══ MATERIAL FOR THE TASK ══
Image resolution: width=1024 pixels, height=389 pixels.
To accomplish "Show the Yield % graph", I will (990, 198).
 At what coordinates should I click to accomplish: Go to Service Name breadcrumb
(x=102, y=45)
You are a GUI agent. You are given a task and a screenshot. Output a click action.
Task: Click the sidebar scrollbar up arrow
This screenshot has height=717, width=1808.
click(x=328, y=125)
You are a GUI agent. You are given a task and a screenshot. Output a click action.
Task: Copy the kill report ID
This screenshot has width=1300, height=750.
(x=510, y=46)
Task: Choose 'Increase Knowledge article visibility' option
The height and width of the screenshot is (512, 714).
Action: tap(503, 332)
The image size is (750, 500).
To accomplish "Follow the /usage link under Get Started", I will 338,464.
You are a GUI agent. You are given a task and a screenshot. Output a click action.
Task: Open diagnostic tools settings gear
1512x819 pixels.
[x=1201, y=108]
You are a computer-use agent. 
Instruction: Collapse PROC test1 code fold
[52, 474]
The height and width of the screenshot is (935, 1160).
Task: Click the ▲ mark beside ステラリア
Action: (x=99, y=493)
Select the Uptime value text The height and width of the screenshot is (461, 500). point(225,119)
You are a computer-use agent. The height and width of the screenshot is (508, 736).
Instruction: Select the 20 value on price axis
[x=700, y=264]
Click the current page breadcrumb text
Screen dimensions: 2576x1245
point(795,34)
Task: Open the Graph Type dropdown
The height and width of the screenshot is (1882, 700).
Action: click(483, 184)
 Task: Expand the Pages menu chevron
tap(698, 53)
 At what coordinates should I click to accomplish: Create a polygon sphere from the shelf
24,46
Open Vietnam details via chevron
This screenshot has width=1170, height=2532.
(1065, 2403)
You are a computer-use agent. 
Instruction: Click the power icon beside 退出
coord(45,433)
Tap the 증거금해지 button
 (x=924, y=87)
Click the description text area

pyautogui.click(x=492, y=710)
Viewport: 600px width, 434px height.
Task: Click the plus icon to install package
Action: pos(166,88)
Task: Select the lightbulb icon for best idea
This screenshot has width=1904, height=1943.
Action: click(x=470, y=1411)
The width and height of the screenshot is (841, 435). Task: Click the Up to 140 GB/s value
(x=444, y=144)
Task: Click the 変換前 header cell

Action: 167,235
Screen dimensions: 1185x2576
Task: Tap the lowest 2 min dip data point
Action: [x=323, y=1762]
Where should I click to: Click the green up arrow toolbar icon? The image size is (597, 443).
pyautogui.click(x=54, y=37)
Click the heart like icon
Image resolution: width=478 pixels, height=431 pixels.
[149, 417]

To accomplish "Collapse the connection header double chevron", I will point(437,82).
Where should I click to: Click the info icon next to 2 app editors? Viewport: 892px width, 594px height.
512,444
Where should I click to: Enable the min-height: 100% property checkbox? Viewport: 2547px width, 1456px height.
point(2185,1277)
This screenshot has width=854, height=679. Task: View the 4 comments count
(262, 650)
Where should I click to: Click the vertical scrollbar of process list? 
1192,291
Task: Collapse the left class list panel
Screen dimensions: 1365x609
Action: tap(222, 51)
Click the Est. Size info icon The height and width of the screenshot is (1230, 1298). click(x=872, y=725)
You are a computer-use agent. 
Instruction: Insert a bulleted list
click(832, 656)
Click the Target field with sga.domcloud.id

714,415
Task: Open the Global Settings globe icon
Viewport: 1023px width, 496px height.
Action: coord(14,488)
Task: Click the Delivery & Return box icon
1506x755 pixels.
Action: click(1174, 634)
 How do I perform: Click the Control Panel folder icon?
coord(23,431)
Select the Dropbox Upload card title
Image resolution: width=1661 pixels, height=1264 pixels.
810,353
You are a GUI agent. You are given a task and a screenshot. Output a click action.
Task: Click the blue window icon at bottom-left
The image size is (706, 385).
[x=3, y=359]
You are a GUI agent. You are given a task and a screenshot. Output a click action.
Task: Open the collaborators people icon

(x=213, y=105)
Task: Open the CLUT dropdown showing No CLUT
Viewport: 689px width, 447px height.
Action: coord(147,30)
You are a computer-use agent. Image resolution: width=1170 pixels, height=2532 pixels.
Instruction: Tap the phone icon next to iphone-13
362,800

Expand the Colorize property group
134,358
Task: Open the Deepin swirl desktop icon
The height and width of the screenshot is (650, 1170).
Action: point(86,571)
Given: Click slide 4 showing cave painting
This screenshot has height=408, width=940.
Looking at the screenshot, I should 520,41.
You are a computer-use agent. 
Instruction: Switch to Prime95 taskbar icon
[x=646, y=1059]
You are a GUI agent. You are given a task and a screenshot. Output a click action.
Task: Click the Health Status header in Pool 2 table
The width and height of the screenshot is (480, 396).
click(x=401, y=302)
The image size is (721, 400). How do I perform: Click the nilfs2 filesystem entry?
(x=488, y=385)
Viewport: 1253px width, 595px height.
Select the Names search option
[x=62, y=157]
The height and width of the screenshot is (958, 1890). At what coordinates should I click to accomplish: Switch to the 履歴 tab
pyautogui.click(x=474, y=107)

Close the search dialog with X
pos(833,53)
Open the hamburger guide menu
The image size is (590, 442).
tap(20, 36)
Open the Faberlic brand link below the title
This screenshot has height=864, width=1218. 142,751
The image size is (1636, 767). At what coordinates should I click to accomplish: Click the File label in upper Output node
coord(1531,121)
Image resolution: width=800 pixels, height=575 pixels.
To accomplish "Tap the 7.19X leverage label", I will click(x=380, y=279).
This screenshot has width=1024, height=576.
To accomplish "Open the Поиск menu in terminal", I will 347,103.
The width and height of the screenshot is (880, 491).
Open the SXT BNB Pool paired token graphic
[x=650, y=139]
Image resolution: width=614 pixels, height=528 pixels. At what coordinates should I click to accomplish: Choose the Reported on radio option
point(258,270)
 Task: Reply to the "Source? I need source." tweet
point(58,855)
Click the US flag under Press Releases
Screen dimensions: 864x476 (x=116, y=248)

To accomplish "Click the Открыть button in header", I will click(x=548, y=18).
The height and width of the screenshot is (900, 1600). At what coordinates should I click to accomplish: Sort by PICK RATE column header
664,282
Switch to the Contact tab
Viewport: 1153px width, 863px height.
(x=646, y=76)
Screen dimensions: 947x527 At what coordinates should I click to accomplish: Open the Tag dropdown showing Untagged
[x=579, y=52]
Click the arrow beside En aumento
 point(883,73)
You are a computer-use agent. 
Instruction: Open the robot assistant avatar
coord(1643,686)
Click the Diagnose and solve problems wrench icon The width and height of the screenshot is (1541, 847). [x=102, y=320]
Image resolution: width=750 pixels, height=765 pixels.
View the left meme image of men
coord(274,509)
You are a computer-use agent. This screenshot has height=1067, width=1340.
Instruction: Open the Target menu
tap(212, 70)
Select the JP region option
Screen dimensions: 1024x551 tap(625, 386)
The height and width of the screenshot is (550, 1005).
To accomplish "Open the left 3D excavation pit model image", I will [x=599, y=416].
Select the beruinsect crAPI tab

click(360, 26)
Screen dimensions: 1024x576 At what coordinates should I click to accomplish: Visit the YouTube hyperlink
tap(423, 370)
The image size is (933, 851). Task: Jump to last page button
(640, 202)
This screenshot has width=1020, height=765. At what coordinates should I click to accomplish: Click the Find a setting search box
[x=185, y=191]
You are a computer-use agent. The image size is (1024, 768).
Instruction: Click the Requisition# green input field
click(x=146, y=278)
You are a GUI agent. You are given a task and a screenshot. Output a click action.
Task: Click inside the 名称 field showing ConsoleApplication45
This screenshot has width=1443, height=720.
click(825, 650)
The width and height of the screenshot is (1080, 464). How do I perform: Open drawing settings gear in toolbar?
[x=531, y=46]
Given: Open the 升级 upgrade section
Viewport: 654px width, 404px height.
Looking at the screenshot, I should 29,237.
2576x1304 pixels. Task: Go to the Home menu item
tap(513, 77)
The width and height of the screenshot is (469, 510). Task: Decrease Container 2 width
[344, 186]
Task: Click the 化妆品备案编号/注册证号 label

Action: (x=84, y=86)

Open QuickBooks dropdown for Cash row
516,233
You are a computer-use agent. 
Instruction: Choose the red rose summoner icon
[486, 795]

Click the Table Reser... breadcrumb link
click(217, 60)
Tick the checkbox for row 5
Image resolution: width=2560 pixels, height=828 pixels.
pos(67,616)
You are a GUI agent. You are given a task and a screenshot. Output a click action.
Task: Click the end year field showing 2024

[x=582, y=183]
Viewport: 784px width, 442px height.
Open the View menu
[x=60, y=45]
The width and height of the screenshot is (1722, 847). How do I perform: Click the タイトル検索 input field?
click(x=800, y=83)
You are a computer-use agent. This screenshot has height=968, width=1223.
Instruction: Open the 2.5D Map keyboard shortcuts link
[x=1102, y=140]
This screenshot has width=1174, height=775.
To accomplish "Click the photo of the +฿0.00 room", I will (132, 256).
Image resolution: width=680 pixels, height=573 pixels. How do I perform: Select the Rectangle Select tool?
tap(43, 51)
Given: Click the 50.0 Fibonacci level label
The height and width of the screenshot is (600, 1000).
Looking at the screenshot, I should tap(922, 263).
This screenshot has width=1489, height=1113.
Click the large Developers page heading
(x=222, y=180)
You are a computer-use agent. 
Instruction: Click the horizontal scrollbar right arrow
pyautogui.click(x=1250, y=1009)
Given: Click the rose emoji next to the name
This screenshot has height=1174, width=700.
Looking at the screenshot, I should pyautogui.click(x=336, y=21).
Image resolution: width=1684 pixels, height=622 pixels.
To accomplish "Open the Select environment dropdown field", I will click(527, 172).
═══
WHAT IS REQUIRED: In the listing above, count the lines that contain "will". Give the number and nothing else.

ANSWER FOR THIS EXERCISE: 9